Season Wrap-up and Future Episode Teasers
00:44:09
Speaker
I love this type of therapy because it really helps to rebuild trust within yourself that I think trauma
00:44:15
Speaker
Unfortunately, causes us to lose over time. Like we don't trust our intuition. We don't trust our gut. We don't trust our decisions. And doing this type of therapy really helps you to be able to say like, no, I can trust myself. I do know what's good for me and I can make decisions according to that.
00:44:34
Speaker
Okay. So once again, this is an episode longer than I intended, but there, there's just so much to say about both of these types of therapy. Um, next season on outside of sessions, season two, I'm going to be doing a ton of interviews with other therapists and mental health professionals and, um, other experts that can bring their
00:44:57
Speaker
expertise and their knowledge and they can help explain some of this so that you're not just hearing my point of view. But I already have in mind a couple of my colleagues that I want to talk to bring on to talk about EMDR and IFS separately. And I'm so excited to share more with you. But with that being said, if
00:45:12
Speaker
If either one of those things are intriguing to you, or if it's a type of therapy that it feels like it would be good for you, I really encourage you to either reach out to me and I will help you find someone in your state that is trained in these type of therapies.

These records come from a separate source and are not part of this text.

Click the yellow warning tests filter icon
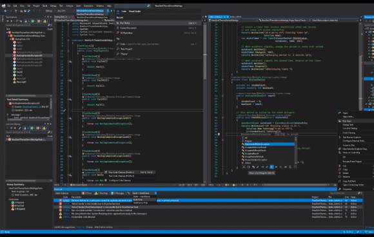 44,21
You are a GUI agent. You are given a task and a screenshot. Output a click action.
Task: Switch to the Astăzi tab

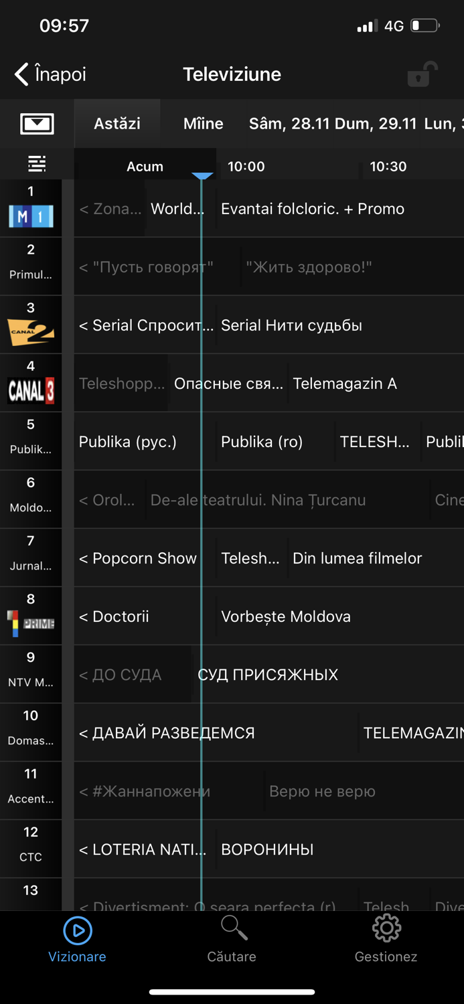117,123
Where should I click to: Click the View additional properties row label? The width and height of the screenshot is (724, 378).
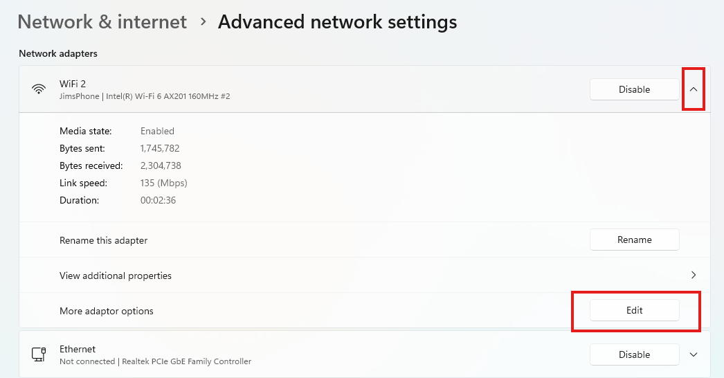116,276
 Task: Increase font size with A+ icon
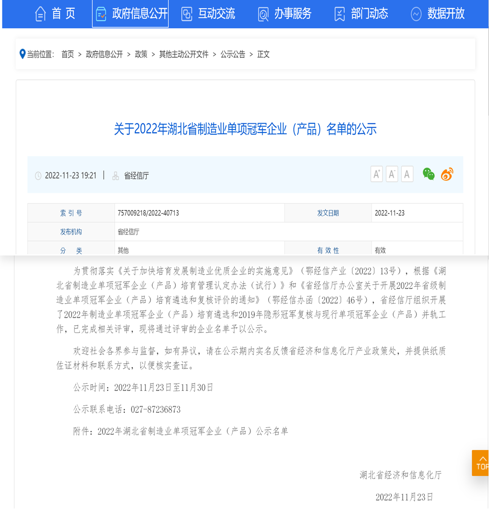coord(377,174)
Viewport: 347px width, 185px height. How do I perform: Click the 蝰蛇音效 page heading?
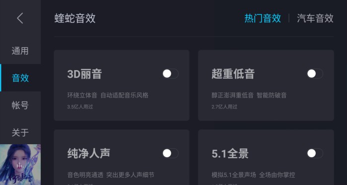[x=75, y=18]
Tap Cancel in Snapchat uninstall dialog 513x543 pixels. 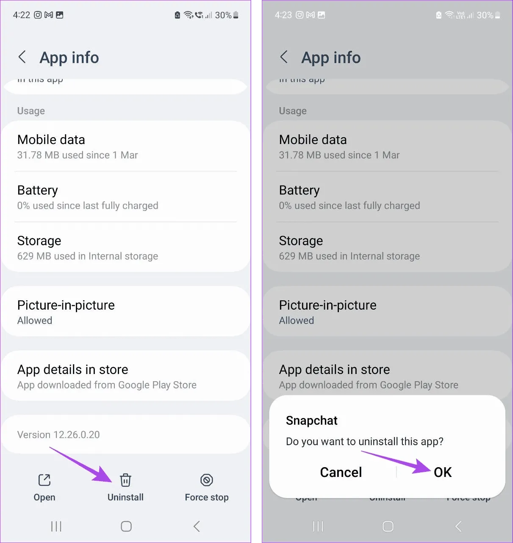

If you're in Georgia or Florida, maybe we would be a good fit to work together, but I'm always happy to help try and connect people to a therapist that would be good for them. So feel free to reach out to me. All of my information obviously is in the show notes and the show information.
00:45:41
Speaker
With that being said, we are coming to a close on season one and I just want to say thank you to every single person that listened and made the show such a success. I have had just such a blast doing it and I have learned a ton about myself along the way. I couldn't have done it without you, so I just appreciate it so much.
00:45:58
Speaker
So continue to share with all of your friends everything that you've gotten out of these episodes, put them on it so that it can continue to grow. And as soon as I have information about when season two will be released, I will be posting that obviously all over my Instagram and letting you know. But until next season, I hope everyone is well and I hope that you are taking good care of yourself. And I just wish everyone the best on your healing journey. We'll talk to you next time. Bye.
00:46:26
Speaker
Thanks for tuning in to this episode of Outside of Session. Remember, while I am a licensed therapist, this podcast is not a substitute for individual therapy. The contents of this episode are for educational and entertainment purposes only. If you are having a mental health emergency, please dial 911 for immediate assistance or dial 988 for the Suicide and Crisis Lifeline.